= MISSY =

Research database

The Microdata Information System (MISSY) is a database-driven online system, that provides structured metadata about selected research data of official statistics free of charge as part of the service infrastructure of the German Microdata Lab (GML) at GESIS – Leibniz Institute for the Social Sciences. MISSY is targeted at empirically-working scientists who use official microdata for their research.

==Documented data==
Metadata for the following microdata are provided and regularly updated in MISSY:
- German Microcensus (MZ)
- European Union Statistics on Income and Living Conditions (EU-SILC)
- European Union Labour Force Survey (EU-LFS)
All documentation in MISSY refers to microdata available for scientific purposes (Scientific Use Files).

==Coverage==
The metadata offered in MISSY includes aspects of information relevant for an analysis of the data collected in the respective surveys.

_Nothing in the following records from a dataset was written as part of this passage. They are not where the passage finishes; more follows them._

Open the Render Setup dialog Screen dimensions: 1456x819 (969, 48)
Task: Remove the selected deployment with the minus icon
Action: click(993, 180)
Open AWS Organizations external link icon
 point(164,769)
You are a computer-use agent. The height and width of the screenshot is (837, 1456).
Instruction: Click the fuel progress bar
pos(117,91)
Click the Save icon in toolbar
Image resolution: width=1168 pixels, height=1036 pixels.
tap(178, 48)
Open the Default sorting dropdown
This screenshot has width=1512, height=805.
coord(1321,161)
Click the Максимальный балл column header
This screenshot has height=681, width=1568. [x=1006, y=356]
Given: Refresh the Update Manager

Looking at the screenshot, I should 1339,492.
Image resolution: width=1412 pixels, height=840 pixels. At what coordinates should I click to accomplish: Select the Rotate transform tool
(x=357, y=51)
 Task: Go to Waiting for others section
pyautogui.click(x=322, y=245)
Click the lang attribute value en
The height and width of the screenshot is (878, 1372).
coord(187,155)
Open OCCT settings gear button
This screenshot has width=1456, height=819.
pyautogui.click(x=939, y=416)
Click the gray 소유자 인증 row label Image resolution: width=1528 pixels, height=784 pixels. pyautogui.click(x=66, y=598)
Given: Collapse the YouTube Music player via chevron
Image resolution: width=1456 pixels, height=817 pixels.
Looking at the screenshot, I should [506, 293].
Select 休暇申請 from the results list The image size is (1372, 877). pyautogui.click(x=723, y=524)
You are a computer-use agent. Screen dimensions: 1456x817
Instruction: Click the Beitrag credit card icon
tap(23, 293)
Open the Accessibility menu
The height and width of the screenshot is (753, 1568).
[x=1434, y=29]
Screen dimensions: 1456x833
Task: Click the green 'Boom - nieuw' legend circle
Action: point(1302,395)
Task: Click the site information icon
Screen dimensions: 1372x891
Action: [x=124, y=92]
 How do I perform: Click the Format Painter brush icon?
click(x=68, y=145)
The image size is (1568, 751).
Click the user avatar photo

The MISSY metadata schema is based on the recommendations of the international documentation standard of the Data Documentation Initiative (DDI) and work by GML. In MISSY, the research-relevant metadata on official microdata are digitally prepared and available via a database, from where they may be automatically exported to statistical software or social science classification systems. The system supports comparisons between survey years, countries, and research-relevant variables. MISSY data adheres to FAIR criteria (findable, accessible, interoperable, and reusable) standards.